3Professor and Vice Chair. School of Pharmacy, University of Kansas. Kansas City, KS (United States).
4Clinical Pharmacist, Balls Food Stores/Hen House Pharmacy. Olathe, KS (United States).
5Associate Professor. School of Pharmacy, University of Kansas. Kansas City, KS (United States).

Received financial support from 2011 American Pharmacists Association Foundation Incentive Grant for Residents and their Preceptors.

 

 


ABSTRACT

Objective: To determine the direct financial impact for patients resulting from Medication Therapy Management (MTM) interventions made by community pharmacists. Secondary objectives include evaluating the patient and physician acceptance rates of the community pharmacists´ recommended MTM interventions.
Methods: This was a retrospective observational study conducted at 20 Price Chopper and Hen House grocery store chain pharmacies in the Kansas City metro area from January 1, 2010 to December 31, 2010. Study patients were Medicare Part D beneficiaries eligible for MTM services. The primary outcome was the change in patient out-of-pocket prescription medication expense as a result of MTM services.
Results: Of 128 patients included in this study, 68% experienced no out-of-pocket financial impact on their medication expenses as a result of MTM services. A total of 27% of the patients realized a cost-savings (USD440.50 per year, (SD=289.69)) while another 5% of patients saw a cost increase in out-of-pocket expense (USD255.66 per year, (SD=324.48)). The net financial impact for all 128 patients who participated in MTM services was an average savings of USD102.83 per patient per year (SD=269.18, p<0.0001). Pharmacists attempted a total of 732 recommendations; 391 (53%) were accepted by both the patient and their prescriber. A total of 341 (47%) recommendations were not accepted because of patient refusal (290, 85%) or prescriber refusal (51, 15%).
Conclusions: Patient participation in MTM services reduces patient out-of-pocket medication expense. However, this savings is driven by only 32% of subjects who are experiencing a financial impact on out-of-pocket medication expense. Additionally, the majority of the pharmacists´ recommended interventions (53%) were accepted by patients and prescribers.

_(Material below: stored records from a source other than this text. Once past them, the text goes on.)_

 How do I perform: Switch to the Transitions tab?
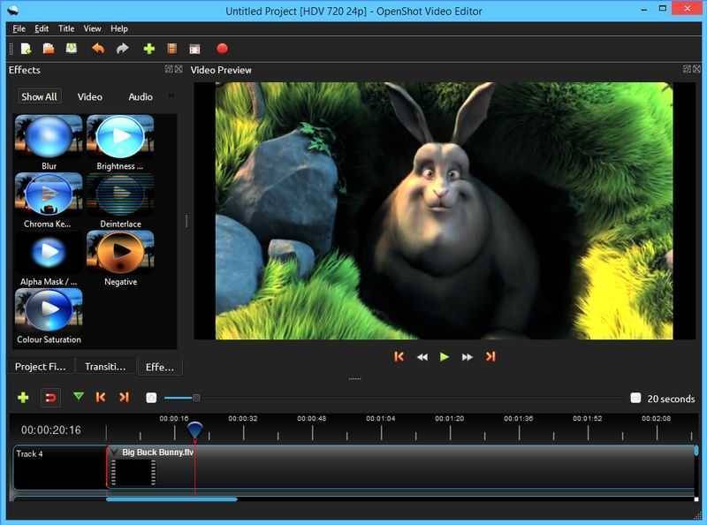tap(103, 366)
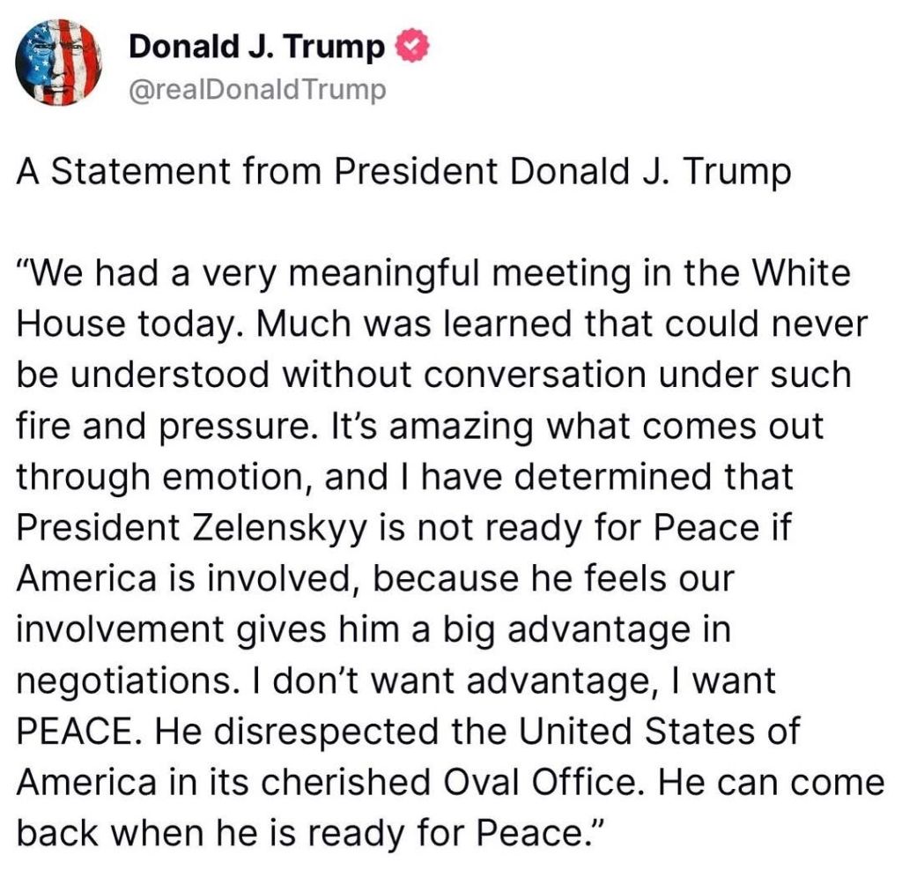Viewport: 902px width, 870px height.
Task: Click the word "PEACE" in capitals
Action: coord(72,730)
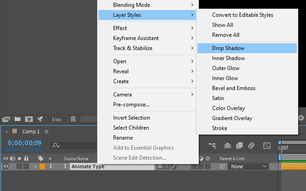
Task: Open the Parent & Link None dropdown
Action: pos(249,166)
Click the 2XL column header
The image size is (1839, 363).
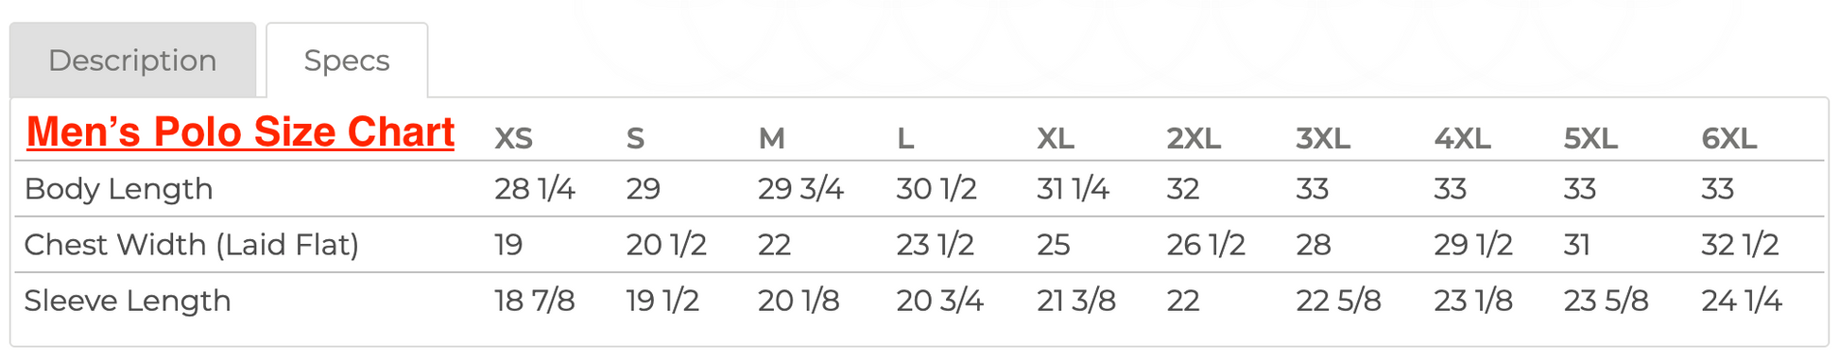click(1193, 139)
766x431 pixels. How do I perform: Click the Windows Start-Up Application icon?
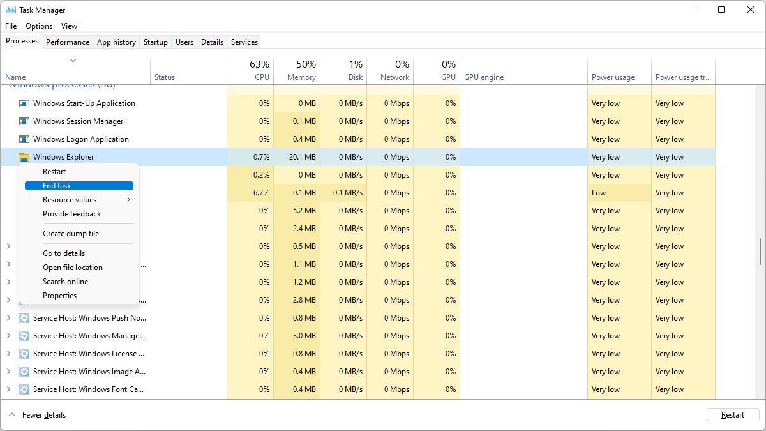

Key words: Community Pharmacy Services. Medication Therapy Management. Drug Costs. United States.


RESUMEN

Objetivo: Determinar el impacto financiero directo para los pacientes resultando de las intervenciones de Gestión de la Medicación (MTM) hechas por farmacéuticos comunitarios. Los objetivos secundarios incluían evaluar las tasas de aceptación por pacientes y médicos de las recomendaciones de MTM de los farmacéuticos.
Métodos: Fue un estudio observacional retrospectivo realizado en 20 tiendas de la cadena de farmacias Price Chopper and Hen House de la zona metropolitana de Kansas City desde 1 de enero 2010 a 31 de diciembre 2010. Los pacientes en estudio eran beneficiarios de Medicare Part D elegibles para servicios de MTM. El resultado primario fue los cambios en gastos sufragados por los pacientes de la medicación prescrita como resultado de los servicios de MTM.
Resultados: De los 128 pacientes incluidos en el estudio, el 68% no experimentó impacto en sus gastos en medicación como resultado de los servicios de MTM. Un 27% de los pacientes consiguió un ahorro (USD440,50 por año, (SD=289,69)) mientras que otro 5% de pacientes vio incrementado su gasto en medicación (USD255,66 por año, (SD=324,48)). El impacto financiero neto para los 128 pacientes que participaron en el estudio fue un ahorro medio de USD102,83 por paciente y año (SD=269,18; p<0,0001). Los farmacéuticos intentaron un total de 732 recomendaciones; 391 (53%) fueron aceptadas tanto por pacientes como por prescriptor. Un total de 341 (47%) recomendaciones no fueron aceptadas, por negativa del paciente (290; 85%) o por negativa del prescriptor (51; 15%).
Conclusiones: La participación de los pacientes en servicios de MTM reduce el gasto en medicamentos del paciente. Sin embargo, este ahorro se materializa sólo en un 32% de pacientes que sufren impacto financiero. Asimismo, la mayoría (53%) de las intervenciones recomendadas por el farmacéutico fueron aceptadas por pacientes y prescriptores.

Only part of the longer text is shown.